=== Text passage ===
Changes in gene expression in BM-MSCs during EAE correlate with disease progression

RNA-Seq analysis suggests that gene expression changes in BM-MSCs during EAE evolve with disease progression. For example, the number of DEGs is much higher when comparing chronic EAE-MSCs to naïve MSCs versus comparing peak EAE-MSCs to naïve MSCs. To investigate what genes are differentially expressed between peak and chronic EAE-MSCs, expression profiles of peak EAE-MSCs and chronic EAE-MSCs were compared to each other using previous criteria for DEGs: magnitude fold change of 1.5 or greater, q-value ≤0.05, and a normalized mean expression count ≥10.

=== Dataset records ===
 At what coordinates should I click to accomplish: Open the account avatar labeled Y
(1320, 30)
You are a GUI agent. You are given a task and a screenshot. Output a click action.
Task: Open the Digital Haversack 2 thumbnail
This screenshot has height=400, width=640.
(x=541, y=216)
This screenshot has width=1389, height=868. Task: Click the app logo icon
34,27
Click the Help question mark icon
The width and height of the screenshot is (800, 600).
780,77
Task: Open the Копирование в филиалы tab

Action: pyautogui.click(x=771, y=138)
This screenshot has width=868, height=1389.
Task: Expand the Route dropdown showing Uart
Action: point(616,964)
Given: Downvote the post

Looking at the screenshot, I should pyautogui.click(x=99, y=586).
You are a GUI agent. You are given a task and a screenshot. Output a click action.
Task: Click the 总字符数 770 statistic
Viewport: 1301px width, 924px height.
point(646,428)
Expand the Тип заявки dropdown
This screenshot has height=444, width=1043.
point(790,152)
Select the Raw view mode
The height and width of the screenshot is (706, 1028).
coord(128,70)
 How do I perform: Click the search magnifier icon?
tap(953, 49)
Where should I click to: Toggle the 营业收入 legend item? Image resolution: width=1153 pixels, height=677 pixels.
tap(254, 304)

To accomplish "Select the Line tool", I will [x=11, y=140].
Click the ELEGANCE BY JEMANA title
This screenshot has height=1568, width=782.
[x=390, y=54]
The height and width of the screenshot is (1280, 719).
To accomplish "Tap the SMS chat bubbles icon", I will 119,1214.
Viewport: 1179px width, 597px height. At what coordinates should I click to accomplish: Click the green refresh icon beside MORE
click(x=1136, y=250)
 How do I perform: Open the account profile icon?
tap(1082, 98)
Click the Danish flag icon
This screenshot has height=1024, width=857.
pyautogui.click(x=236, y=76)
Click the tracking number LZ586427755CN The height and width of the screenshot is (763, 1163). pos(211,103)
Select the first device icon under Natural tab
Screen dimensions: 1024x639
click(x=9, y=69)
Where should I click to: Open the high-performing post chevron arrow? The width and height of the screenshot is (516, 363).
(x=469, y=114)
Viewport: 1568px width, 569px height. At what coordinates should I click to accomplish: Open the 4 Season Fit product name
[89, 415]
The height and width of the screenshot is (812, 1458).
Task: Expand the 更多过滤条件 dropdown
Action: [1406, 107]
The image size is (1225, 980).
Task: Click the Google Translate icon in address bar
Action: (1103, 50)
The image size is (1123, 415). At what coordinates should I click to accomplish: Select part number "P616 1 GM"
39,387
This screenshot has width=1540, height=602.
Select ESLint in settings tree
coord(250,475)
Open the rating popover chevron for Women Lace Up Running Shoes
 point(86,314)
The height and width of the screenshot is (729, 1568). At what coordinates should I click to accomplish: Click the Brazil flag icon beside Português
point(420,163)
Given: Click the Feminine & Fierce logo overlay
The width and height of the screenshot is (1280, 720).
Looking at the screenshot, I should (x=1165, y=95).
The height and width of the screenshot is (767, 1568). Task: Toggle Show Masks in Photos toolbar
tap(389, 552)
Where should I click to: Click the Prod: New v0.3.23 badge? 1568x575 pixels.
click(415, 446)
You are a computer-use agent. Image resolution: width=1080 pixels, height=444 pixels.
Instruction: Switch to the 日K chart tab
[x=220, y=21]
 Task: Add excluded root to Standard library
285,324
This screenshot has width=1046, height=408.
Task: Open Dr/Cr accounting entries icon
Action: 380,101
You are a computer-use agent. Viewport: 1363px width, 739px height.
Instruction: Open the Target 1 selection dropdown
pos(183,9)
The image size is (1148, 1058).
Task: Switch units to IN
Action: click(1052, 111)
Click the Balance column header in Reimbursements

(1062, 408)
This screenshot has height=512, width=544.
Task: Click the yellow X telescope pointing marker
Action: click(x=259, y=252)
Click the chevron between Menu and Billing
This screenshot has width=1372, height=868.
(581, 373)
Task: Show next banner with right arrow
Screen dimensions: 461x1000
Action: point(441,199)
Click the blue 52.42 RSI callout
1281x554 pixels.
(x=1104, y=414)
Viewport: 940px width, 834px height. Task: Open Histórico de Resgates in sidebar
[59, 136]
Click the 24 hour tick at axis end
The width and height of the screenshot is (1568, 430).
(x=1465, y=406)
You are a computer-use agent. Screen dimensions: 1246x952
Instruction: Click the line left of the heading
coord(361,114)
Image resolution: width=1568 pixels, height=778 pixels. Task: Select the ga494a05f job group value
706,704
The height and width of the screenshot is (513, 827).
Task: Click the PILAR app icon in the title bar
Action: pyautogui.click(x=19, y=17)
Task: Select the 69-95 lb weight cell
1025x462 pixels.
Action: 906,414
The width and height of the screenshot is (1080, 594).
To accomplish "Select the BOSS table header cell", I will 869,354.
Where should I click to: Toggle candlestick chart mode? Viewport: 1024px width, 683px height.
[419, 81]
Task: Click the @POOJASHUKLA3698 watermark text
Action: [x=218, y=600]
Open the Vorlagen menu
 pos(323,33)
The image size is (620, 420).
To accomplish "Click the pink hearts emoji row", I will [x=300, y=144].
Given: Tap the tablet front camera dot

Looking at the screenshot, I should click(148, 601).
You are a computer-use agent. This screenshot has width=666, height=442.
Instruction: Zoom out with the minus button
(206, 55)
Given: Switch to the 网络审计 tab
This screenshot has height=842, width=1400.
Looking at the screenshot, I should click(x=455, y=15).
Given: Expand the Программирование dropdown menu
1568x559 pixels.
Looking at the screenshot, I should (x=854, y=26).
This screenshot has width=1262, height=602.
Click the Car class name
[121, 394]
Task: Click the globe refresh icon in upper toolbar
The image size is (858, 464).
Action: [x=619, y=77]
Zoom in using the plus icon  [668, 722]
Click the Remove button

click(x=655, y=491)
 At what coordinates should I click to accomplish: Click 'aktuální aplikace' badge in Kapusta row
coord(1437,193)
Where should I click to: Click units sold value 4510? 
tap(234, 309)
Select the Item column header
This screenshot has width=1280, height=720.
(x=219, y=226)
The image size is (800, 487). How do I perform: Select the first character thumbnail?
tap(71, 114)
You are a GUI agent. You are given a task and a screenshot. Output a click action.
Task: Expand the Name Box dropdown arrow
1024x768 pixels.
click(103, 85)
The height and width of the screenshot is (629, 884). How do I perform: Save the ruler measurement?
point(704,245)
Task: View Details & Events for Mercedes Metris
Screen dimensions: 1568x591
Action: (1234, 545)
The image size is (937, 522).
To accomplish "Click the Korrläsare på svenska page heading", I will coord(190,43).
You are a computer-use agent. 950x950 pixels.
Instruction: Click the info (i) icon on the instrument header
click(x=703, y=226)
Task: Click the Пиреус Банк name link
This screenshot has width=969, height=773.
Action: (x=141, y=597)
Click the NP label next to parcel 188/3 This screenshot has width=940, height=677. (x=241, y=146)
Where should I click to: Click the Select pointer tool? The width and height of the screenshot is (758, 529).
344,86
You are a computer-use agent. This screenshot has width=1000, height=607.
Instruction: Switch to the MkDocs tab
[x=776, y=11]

=== Tasks ===
a – Translate this sentence from the passage on gene expression in BM-MSCs during EAE into Spanish: "For example, the number of DEGs is much higher when comparing chronic EAE-MSCs to naïve MSCs versus comparing peak EAE-MSCs to naïve MSCs."
b – In the passage on gene expression in BM-MSCs during EAE, what q-value cutoff was used as a criterion for DEGs?
c – Carry on the passage on gene expression in BM-MSCs during EAE, starting after its final sentence.

=== Answer section ===
a – Por ejemplo, el número de DEG es mucho mayor al comparar las EAE-MSC crónicas con las MSC naïve que al comparar las EAE-MSC del pico con las MSC naïve.

b – A q-value of ≤0.05.

c –
RNA-Seq analysis revealed BM-MSCs show continual changes in gene expression patterns throughout EAE progression. There were 3,736 DEGs between peak EAE-MSCs and chronic EAE-MSCs (Fig. 5A). Consistent with comparative studies between naïve and EAE-MSCs, GO analysis identified many of these genes as being associated with immune or inflammatory processes (Fig. 5B). Also, GO analysis suggested many of these DEGs are associated with processes involved in cell uptake and secretion, as “phagocytosis,” “membrane invagination,” and “endocytosis” were among top GO terms (Fig. 5B).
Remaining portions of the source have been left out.